The success and longevity of EV vehicles lies in the technological competency of carmakers. Throwing baffling pledges and commitments on low emission and battery efficiency, EV players constantly update their models to tightly grasp car enthusiasts and investors with excitement, giving them hope of finding the next Tesla as their investment target to achieve alphas.
Nikola Corp, a hotshot after its successful reverse merger in a SPAC and partnership with General Motors, is well rumored to be the new Tesla. However, recent fraud allegations released through Hindenburg Research, has clouded the company’s potential and halted investor’s euphoria. Market Efficiency soon kicked in, ensuing a pessimistic plunge that led the stocks into the bear valley. The chairman and founder of Nikola, Trevor Milton, also resigned subsequently, hinting at an undetermined future ahead for the corporation.
Based on the allegations, Nikola has multiple redflags in its product, patents, and leadership. The company was accused of electronically powering its “fully functioning” truck through cables during its Truck One Release Conference, rolling its 2016 semi-truck model down a hill in a highway drive video in 2018, and faking outsourced components, such as powertrain inverters, as in-house parts. A lack of leadership expertise at the firm also raised concerns: The head of Hydrogen Production Travis Milton, ex-chairman’s brother, worked mainly in construction prior to his role, making it hard to imagine a winning hydrogen fuel cell formula under his direction.
Many postulated Nikola to parallel its fate with Theranos, a MedTech company in silicon valley that met its debacle through false-promised products. However, the sentiments were not shared in unison. In fact, JP Morgan, a leading investment bank, raised the firm’s price target from 41 dollar per share to 46, providing a risk-adjusted payoff after considering the change in management positions and multi-stage of potential growth. General Motors also continued to hold talks and look to sustain strategic partnerships, along with the CEO of Nikola itself firmly backing the strength of the organization.
The fundamental strength, synergies, and sustainability of Nikola comes down to judgement of its books, which is masked by a bleak countenance.
“We have an ecosystem of partners that have validated what we’re doing. We believe we’re within three years of producing a fuel-cell truck and one year of producing a battery-powered truck.”

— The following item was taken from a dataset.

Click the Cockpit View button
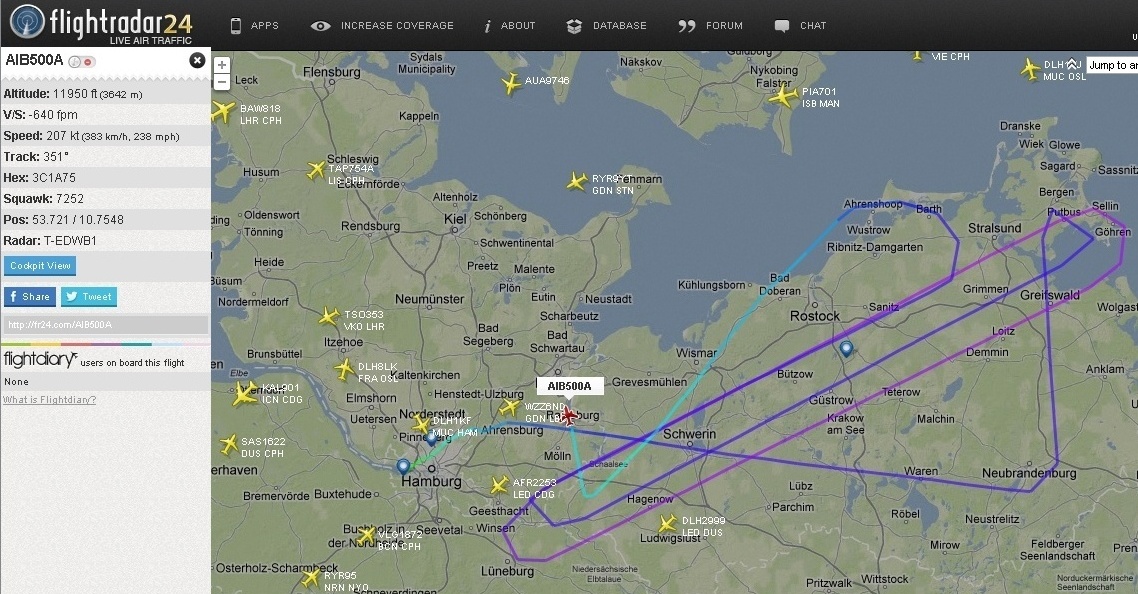1138x594 pixels. click(40, 266)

It is no surprise why Nikola needs to boast its attractiveness to its existing and potential partners. Outsourcing and collaborating with other OEMs and Supply Chain Tiers increase the competitive landscape for both parties in the deal. With forged manufacturing power and technological integration, both Nikola and General Motors can introduce competitive models and potentially disrupt leading players in the game. The collaborative power also offers both parties stakeholder value guarantees, and most importantly, regulatory safe passes.
However, the vision is easier said than done. The fundamental strength, synergies, and sustainability of Nikola comes down to judgement of its books, which is masked by a bleak countenance. Based on its 10-Qs, quarterly released SEC documents, the company has not improved its revenue since its SPAC transition, generating little interest income but incurring large sums of R&D and SG&A expense, leading to larger losses than its pro forma estimation. Without much sales, it is also hard to see improvements on marginal costs and production, working capital management, and CAPEX turnovers in the first place. As these metrics are deterministic about an automotive organization’s performance, it is hard to imagine Nikola as the next Tesla given the current landscape.
Despite making a claim on Nikola’s future is still premature, however, the lack of transparency in the company’s value chain poses the most important tip to EV enthusiasts: valuing a promise is different from valuing a realization of the promise. The future of EV space is full of potential, but the intelligent investors will have to perform their fair share of due diligence and fundamental analysis on the target’s business models and long term objectives.